Extrait à lire

━━━━━━━━━━

Olivier : « Quand je me lève le matin, j’ai besoin d’être content d’aller travailler. C’est très basique mais ça reste mon objectif. Le poste ou l’étiquette ne sont pas très importants, c’est surtout le plaisir de ce que je fais qui me motive, et pour l’instant ça me fait plaisir. Je pense que ce plaisir vient beaucoup du fait d’apprendre, d’apprendre des choses nouvelles.

Même si je n’ai plus 25 ans, je continuer à me poser la question de ce qui me plait, de ce qui fait que je suis content chaque jour, et c’est le cas de ce que je fais en ce moment. C’est mon moteur.
Et je me dis que d’aller au fond des technos évoquées, ce n’est pas si facile, tout le monde s’y casse les dents au début (on fait tous des bêtises, j’en ai fait plein, notamment sur iOS). On pourrait croire que développeur c’est « fingers in the nose » mais franchement ce n’est pas si facile. C’est d’ailleurs ça qui me donne encore plus confiance, je me dis que ce n’est pas le premier venu qui peut le faire, que ça a de la valeur. »

━━━━━━━━━━

Données fournies

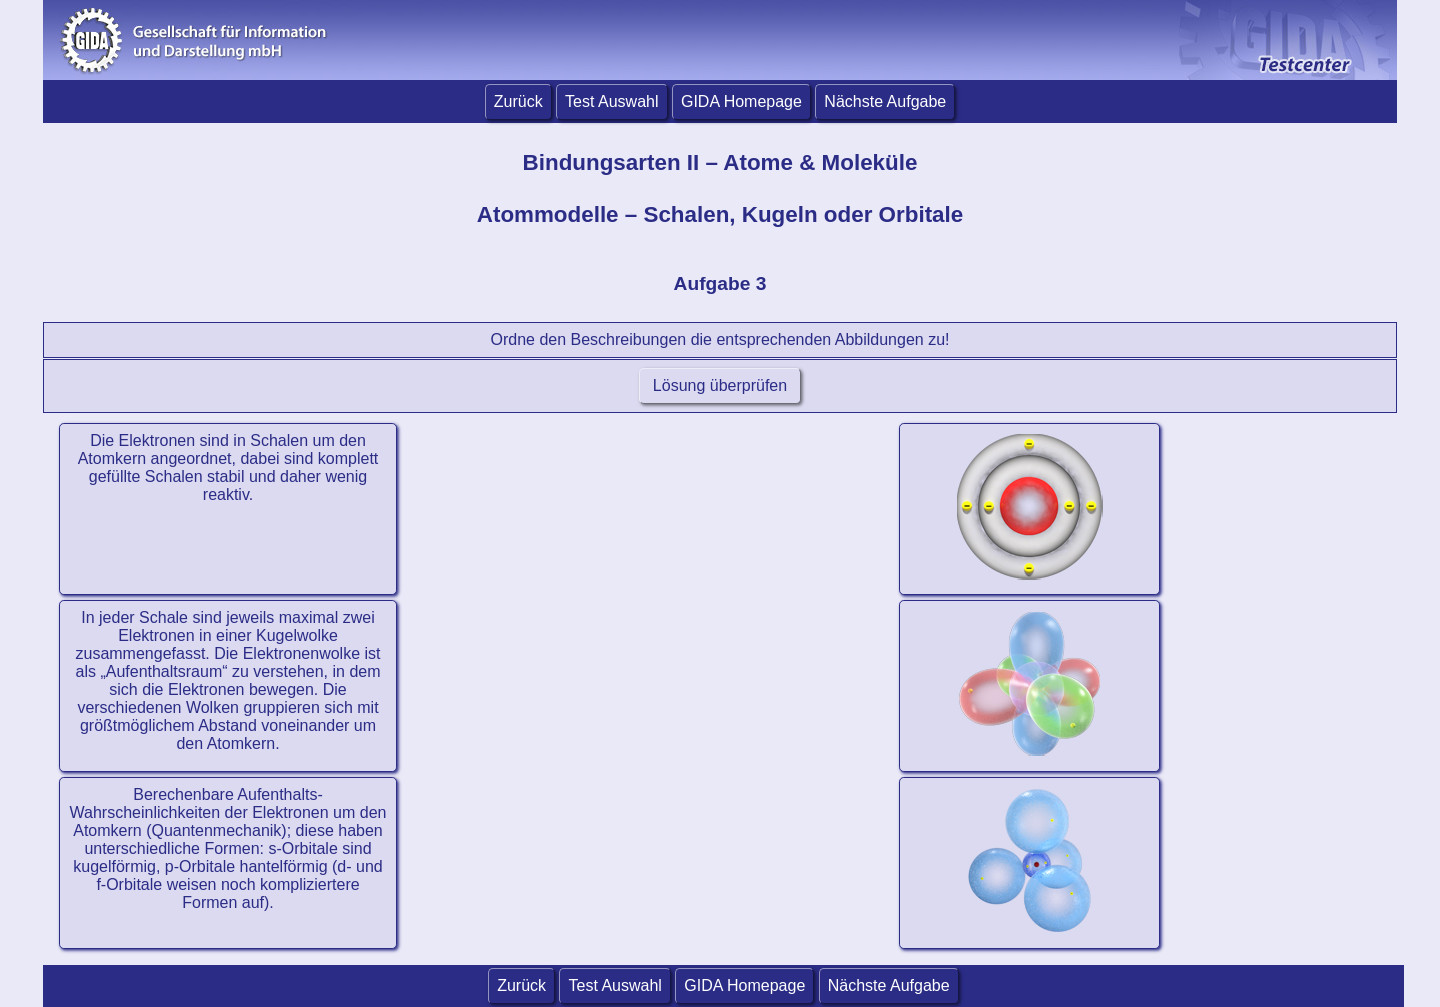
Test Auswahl (611, 101)
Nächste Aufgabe (885, 101)
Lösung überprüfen (719, 385)
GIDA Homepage (741, 101)
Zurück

━━━━━━━━━━

Consigne
Recopiez mot pour mot, dans le témoignage d'Olivier, tout ce qui va de « Même si je n’ai » jusqu'à « C’est mon moteur. ».

Réponse attendue
Même si je n’ai plus 25 ans, je continuer à me poser la question de ce qui me plait, de ce qui fait que je suis content chaque jour, et c’est le cas de ce que je fais en ce moment. C’est mon moteur.